I am new to this forum and recently joined to discuss an issue. I was working in Dubai and had tried to get another job. I got the offer letter from a new company and they asked me to ask my previous employer to cancel my employment visa so they can apply for me on behalf of the new job. I did so and they asked me to exit and they would send me my visa to my hometown. Now I am waiting here for two months and I have checked the status of my visa online that it's approved but now the company seems not interested in paying the visa fee and cancel the visa. 

1. I just want to know that can i take any legal action against this as i have left the last job and had exit Dubai as per their suggestion. 

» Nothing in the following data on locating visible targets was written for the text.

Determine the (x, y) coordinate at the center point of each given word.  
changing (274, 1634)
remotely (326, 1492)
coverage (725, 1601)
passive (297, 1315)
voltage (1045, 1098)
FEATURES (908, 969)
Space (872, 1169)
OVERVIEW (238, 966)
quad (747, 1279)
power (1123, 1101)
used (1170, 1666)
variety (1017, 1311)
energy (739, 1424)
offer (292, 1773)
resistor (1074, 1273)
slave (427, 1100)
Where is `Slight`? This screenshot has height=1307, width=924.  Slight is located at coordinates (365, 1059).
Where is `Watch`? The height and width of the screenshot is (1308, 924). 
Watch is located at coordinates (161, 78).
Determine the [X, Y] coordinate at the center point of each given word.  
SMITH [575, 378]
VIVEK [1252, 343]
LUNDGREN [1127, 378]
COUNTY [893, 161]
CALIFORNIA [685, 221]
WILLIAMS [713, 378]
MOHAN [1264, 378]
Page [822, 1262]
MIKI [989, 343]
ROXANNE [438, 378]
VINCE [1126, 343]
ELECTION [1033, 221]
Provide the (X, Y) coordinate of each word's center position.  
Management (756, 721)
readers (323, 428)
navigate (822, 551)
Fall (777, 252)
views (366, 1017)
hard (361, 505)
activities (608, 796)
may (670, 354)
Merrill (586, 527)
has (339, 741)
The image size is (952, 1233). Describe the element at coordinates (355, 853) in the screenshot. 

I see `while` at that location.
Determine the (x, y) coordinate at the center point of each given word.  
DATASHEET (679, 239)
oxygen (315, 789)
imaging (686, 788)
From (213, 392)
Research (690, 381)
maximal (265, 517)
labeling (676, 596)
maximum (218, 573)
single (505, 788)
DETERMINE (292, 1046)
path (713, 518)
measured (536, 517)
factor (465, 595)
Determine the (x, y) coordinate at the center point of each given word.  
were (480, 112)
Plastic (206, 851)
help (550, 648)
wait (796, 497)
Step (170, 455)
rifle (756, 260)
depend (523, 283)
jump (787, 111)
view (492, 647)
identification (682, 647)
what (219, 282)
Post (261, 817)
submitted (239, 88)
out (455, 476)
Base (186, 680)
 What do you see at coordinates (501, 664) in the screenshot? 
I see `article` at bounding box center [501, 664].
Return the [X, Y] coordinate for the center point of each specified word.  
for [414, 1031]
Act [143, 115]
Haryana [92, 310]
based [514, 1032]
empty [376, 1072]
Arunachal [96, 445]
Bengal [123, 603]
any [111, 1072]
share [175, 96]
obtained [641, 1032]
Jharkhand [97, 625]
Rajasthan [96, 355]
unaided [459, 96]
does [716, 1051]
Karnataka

2. What is the procedure of file a complaint against the employer when I am not there in Dubai? Can Anyone do this to my behalf? Or is there any possibility to complain online?

Your suggestions will heartily appreciated


----------



## Stevesolar (Dec 21, 2012)

Naheed Naim said:


> Hi
> 
> I am new to this forum and recently joined to discuss an issue. I was working in Dubai and had tried to get another job. I got the offer letter from a new company and they asked me to ask my previous employer to cancel my employment visa so they can apply for me on behalf of the new job. I did so and they asked me to exit and they would send me my visa to my hometown. Now I am waiting here for two months and I have checked the status of my visa online that it's approved but now the company seems not interested in paying the visa fee and cancel the visa.
> 
> ...


Hi,
Welcome to the forum.
There are a few confusing bits in your post - so please clarify the following:-
1) did your original sponsor cancel your visa with them before you left Dubai?
2) did your new company give you a signed offer letter and have they provided you with a signed contract of employment?
Cheers
Steve


----------



## A.Abbass (Jun 28, 2014)

Offer letter has zero strength in UAE as far as I know. I don't believe you have any rights to complain based on an offer letter. They might have hired someone else. I would look for another job rather than waste my efforts in complaining.


----------



## Naheed Naim (May 29, 2015)

*Offer Letter*

Thanks for the reply Steve

My visa has been cancelled before I left Dubai

I am having the signed offer letter with the signed contract of employment


----------